TASK REQUIREMENTS: Look at every line of the material below and tally those containing "computer". Reply with the total alone.

DATA FOR THIS EXERCISE:
_ _ _ _ _

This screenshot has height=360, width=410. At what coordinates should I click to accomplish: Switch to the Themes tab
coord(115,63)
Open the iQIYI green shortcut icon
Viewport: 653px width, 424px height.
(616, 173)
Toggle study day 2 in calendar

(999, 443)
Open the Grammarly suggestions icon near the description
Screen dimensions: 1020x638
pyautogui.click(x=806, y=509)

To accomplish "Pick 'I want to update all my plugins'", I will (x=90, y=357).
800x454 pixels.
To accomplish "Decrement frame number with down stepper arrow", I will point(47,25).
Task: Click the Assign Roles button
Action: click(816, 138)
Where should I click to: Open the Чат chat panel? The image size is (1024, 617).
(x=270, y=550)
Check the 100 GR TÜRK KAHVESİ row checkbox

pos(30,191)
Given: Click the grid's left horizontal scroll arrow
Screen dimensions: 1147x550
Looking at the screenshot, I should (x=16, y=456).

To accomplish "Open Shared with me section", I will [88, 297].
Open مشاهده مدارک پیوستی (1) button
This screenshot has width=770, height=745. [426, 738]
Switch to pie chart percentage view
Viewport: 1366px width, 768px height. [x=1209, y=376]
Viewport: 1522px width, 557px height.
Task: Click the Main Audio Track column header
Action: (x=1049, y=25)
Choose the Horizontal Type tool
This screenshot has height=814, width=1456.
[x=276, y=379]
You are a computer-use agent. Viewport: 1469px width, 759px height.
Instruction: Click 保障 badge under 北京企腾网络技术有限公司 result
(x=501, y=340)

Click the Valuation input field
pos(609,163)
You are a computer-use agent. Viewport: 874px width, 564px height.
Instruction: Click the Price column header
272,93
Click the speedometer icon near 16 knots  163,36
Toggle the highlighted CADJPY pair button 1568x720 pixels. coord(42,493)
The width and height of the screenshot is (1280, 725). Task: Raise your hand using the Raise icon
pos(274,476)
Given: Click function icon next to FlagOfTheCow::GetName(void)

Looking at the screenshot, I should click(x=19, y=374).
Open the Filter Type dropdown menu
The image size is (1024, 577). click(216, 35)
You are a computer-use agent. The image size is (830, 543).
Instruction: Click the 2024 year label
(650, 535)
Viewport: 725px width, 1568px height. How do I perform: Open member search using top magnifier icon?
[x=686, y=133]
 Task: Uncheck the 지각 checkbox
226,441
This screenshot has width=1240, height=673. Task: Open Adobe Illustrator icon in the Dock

_ _ _ _ _

TASK ANSWER: 3